ORU navigates this by using religious freedom as a shield, claiming First Amendment protection for their parallel proceedings. TU uses its private status to avoid some state pressure but still depends on federal research grants. TCC, entirely dependent on state funding, swings wildly between overcorrection and deliberate incompetence depending on political winds.

Real Numbers From Tulsa Schools

Through Oklahoma Open Records Act requests:

University of Tulsa: 71% of respondents found responsible, but 45% of cases involving oil industry families resolved “informally”
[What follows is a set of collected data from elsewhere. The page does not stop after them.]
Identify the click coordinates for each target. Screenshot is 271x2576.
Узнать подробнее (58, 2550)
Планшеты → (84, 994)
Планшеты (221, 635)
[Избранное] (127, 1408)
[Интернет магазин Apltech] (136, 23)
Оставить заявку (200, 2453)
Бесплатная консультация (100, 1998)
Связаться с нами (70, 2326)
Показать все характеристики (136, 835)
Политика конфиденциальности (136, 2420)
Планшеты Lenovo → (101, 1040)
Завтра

ORU: 83% responsibility rate for Title IX, 100% for Honor Code violations regardless of Title IX findings

TCC: 68% overall, but varies by campus – Metro (61%), Northeast (79%), Southeast (64%), West (72%)

OSU-Tulsa: 74% responsibility rate, highest for engineering students (81%)
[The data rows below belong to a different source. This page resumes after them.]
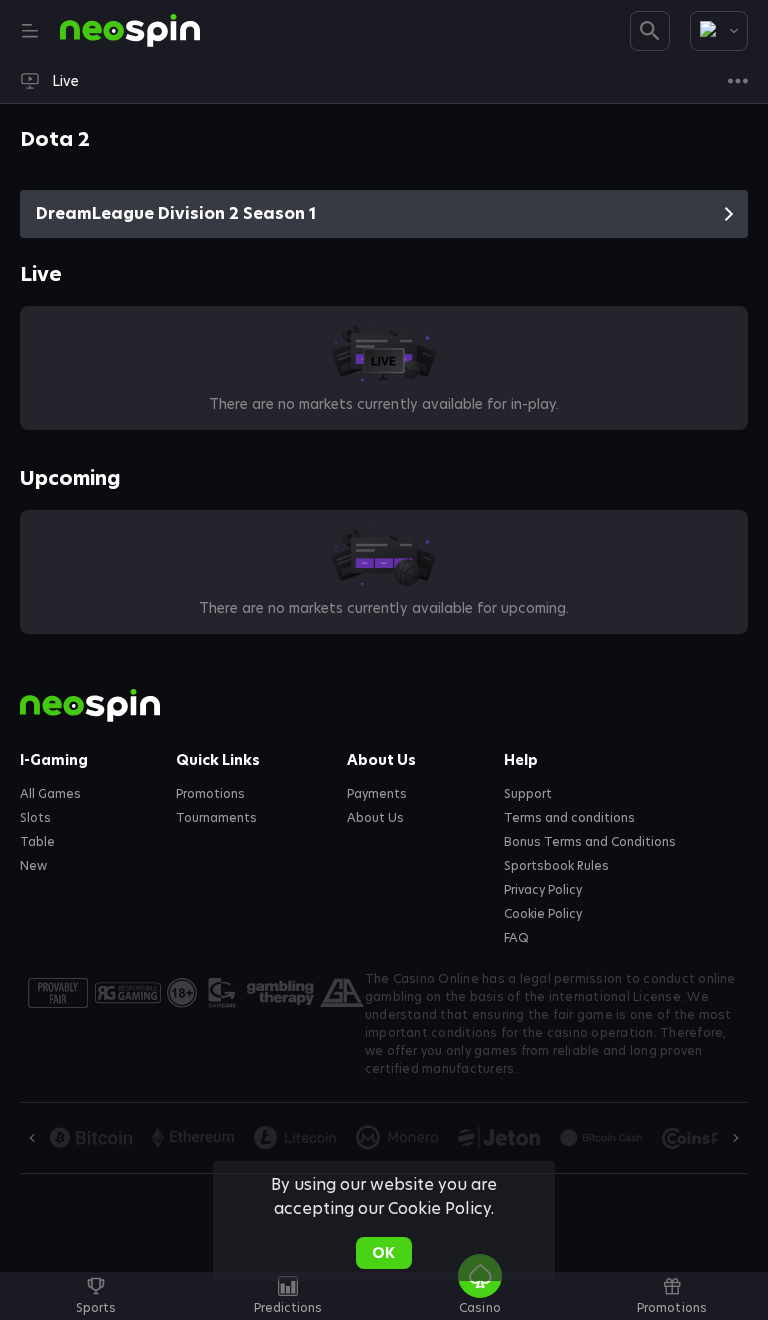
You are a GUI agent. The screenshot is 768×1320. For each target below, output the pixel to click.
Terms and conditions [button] (569, 818)
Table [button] (37, 842)
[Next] (736, 1138)
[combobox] (719, 31)
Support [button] (528, 794)
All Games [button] (50, 794)
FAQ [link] (516, 938)
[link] (130, 31)
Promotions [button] (210, 794)
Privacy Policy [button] (543, 890)
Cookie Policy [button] (543, 914)
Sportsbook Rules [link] (556, 866)
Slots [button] (35, 818)
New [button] (33, 866)
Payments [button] (377, 794)
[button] (479, 1307)
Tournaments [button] (216, 818)
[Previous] (32, 1138)
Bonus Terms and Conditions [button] (590, 842)
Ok (383, 1253)
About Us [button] (375, 818)
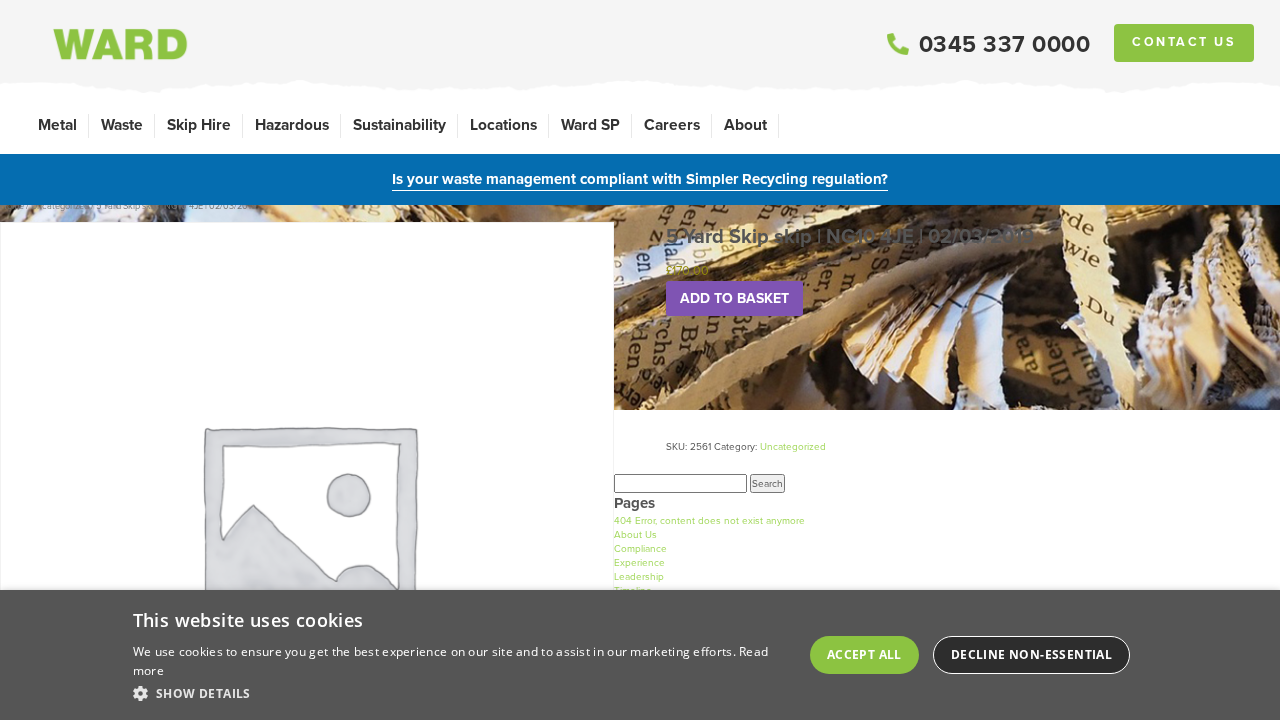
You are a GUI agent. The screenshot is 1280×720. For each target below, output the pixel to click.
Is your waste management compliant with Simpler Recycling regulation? (640, 179)
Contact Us (1184, 42)
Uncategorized (60, 206)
Racial disparities across all schools:

  • Black male respondents: 78% found responsible
  • White male respondents: 43% found responsible
  • Native American respondents: 69% found responsible

Call Now – Oklahoma’s Political Winds Are Shifting

212-300-5196

The Oklahoma legislature convenes in February, and Title IX “reform” is on the agenda. Universities are preemptively tightening procedures to avoid becoming political targets. If you’re accused now, you’re facing the harshest enforcement as schools try to prove they take allegations seriously before the legislature cuts their funding.

Tribal jurisdiction under McGirt is still being litigated. Every day that passes, tribal courts expand their authority. If you’re Native or your accuser is, waiting means potentially adding a third forum for prosecution. The Cherokee Nation just hired former federal prosecutors for their sexual assault unit.

ORU’s spring revival weeks generate numerous Title IX complaints as students struggle between religious teaching and human nature. TU’s oil recruitment season means wealthy students feel invincible. TCC’s four campuses can’t coordinate, making evidence preservation impossible.